LEO: What do you think about the state of journalism now as opposed to when you started out publishing?

JY: I’m very worried about it. There is still some good journalism being done but, particularly in TV journalism, it’s just pathetic. It’s really sad, particularly when you’re in my job and you’re dealing with really complicated issues. Virtually everything you deal with on the federal level is complicated, much too complicated for TV to ever deal with. You can’t talk about healthcare in 90 seconds, and that’s even if you get 90 seconds, which is long. I mean, 40 years ago the average soundbite in television was 40 seconds, today it’s like 9.5. So for us to be able to communicate anything within seconds is impossible.

LEO: So do you have any favorite vocal opponents of LEO?

JY: Well, at the time there was a conservative activist named Frank Simon. Frank Simon didn’t appreciate LEO or my positions, and he was a horrible homophobe. So we were often battling verbally. Since that time, in terms of who is our royal opposition, I would have to say Mitch [McConnell]. [...] I consider part of my job educational, and I hope that isn’t taken in a pretentious way, but I try to help my constituents understand complex issues, Mitch doesn’t. Mitch tries to spin them a certain way, and I take umbrage with that.

LEO: Has Mitch McConnell ever said anything to you about LEO’s comments on him?

JY: The only time that he has ever complained to me about something I said about him was actually a bizarre situation.
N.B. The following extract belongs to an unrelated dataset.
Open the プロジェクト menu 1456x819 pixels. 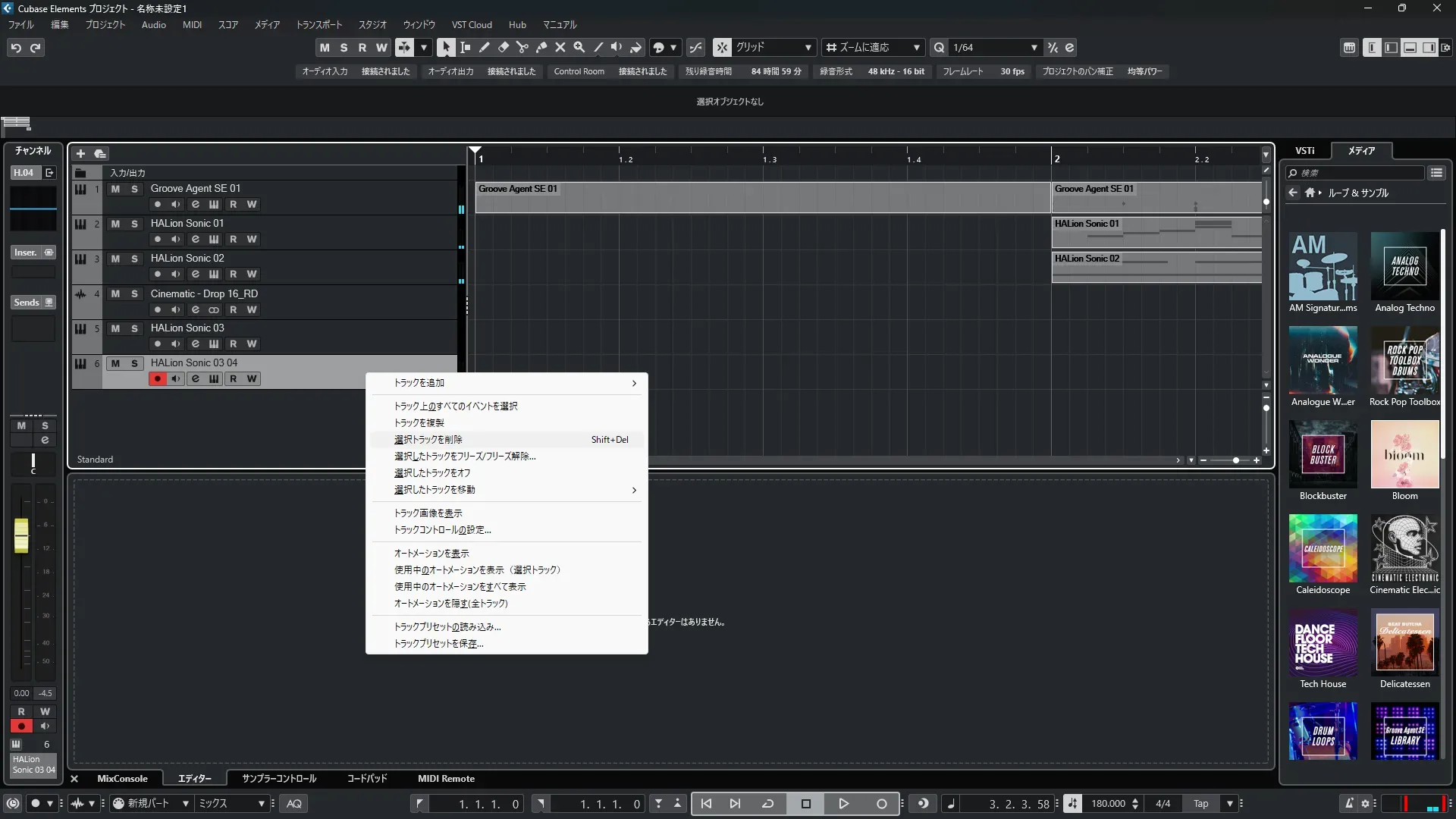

Louisville Magazine was doing a profile of him, and they asked me about him and I said, ‘Mitch is the Tiger Woods of politics, in that, ever since he was a little boy, he gets up every morning and all he thinks about is advancing his political interests. And there has never been a more focused politician than Mitch McConnell, and that makes him very formidable.’ Mind you, this is before Tiger’s scandal, and we ended up seeing each other at a Georgetown/Louisville basketball game and he came up to me and said, ‘Why’d you take that shot at me?’ I said, ‘Shot?’ You call me the Tiger Woods of anything and I’d consider it a compliment. I thought what a weird thing to be offended by. It was supposed to be complimentary … well … maybe. But in my own eyes I thought, how can anybody care that much? You gotta have a life, man. But that’s the only things he’s ever complained about, and I’ve called him a liar on national TV.

LEO: So I have to ask about your segment on ‘The Colbert Report.’ Any good skits that didn’t make it on air? [For those who don’t remember, Colbert highlighted Yarmuth in his ‘Better Know a District’ segment where Yarmuth was asked to debate the idea of throwing kittens in a wood chipper.]
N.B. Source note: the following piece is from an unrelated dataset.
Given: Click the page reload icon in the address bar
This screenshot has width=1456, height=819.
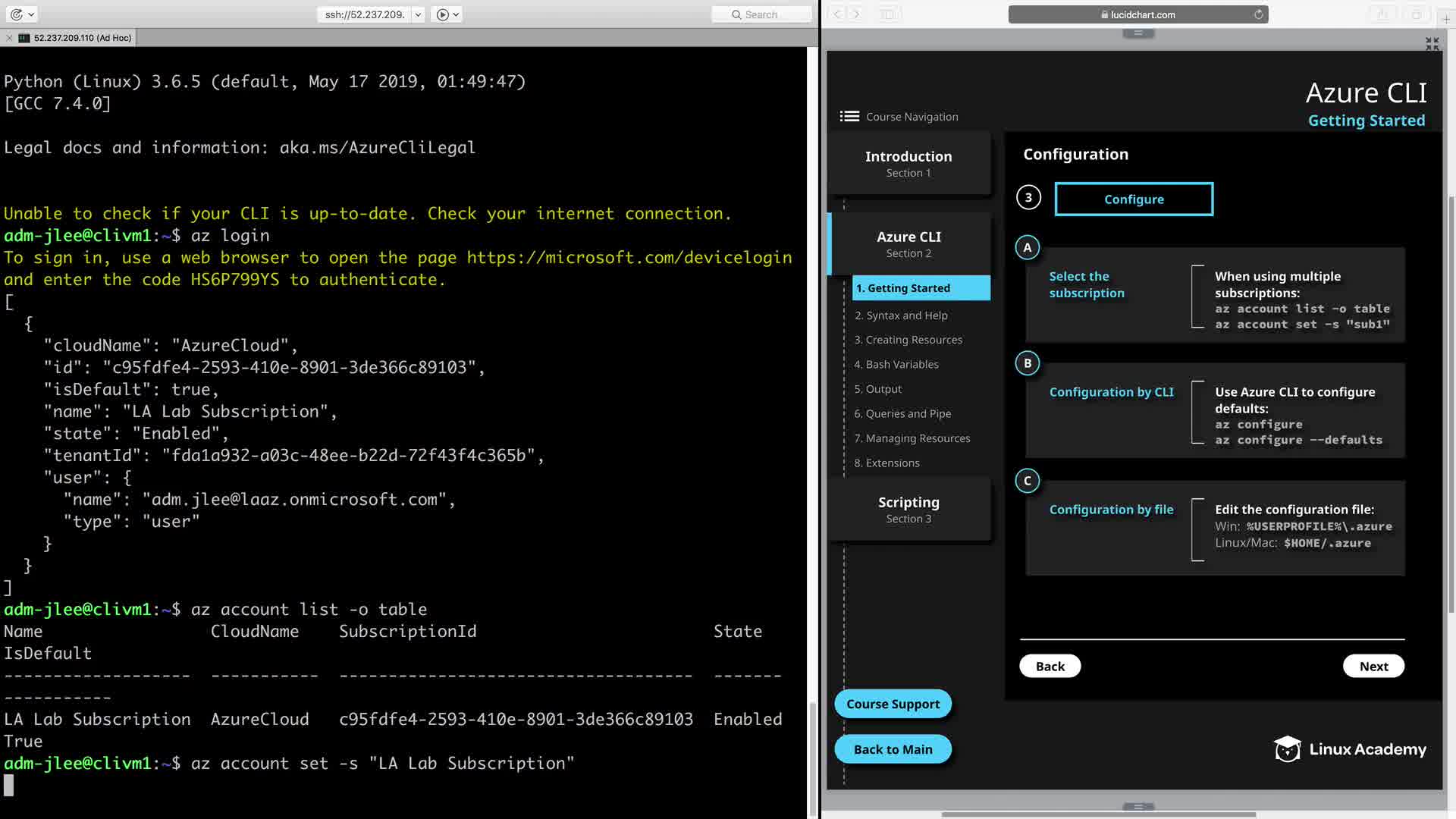Looking at the screenshot, I should 1258,14.
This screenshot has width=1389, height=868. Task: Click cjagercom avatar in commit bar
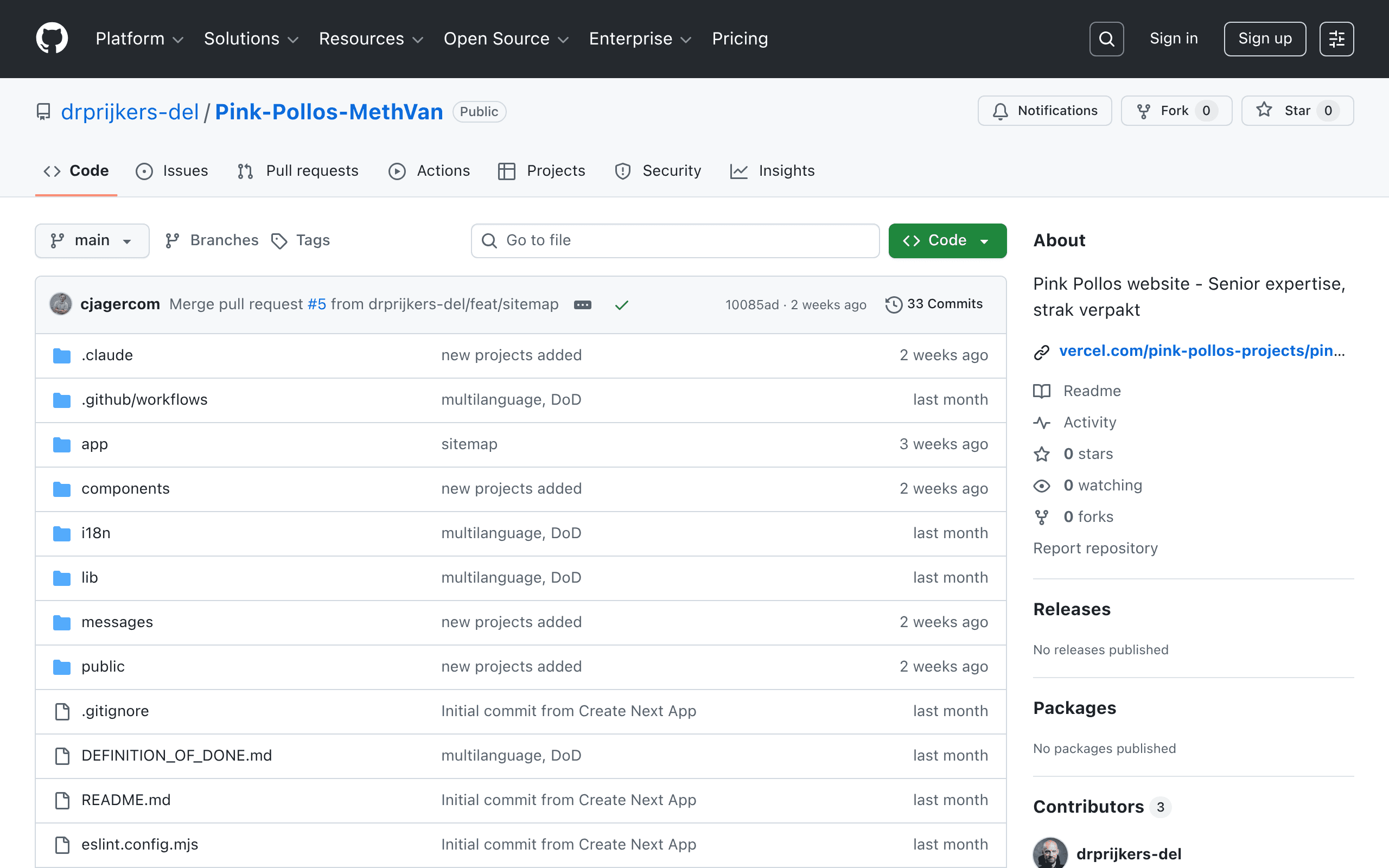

JY: I had been told by other congressmen not to go on his show. [...] And I guarantee you that sketch was the single most important thing I have ever done to sway political opinion in my favor. That show aired a few days before the St. Patrick’s Day Parade, and I was walking down Baxter Avenue and I must have had 300 people yell at me asking about my woodchipper. [...] But there was a bunch of stuff we did that didn’t make the cut. One of them was he asked me if I could tell the difference between Kentucky bourbon and Tennessee sour mash whiskey and I said ‘sure.’ So he said ‘alright I’m going to test you.’ So he brought out two glasses and I knew it would be easy for me but I hammed it up and kind of looked at the glasses and sniffed them, and right after I tasted them, I said, ‘This one’s Kentucky bourbon, that one is Jack Daniels.’ And he said, ‘That’s right. How long have you been drinking on the job?’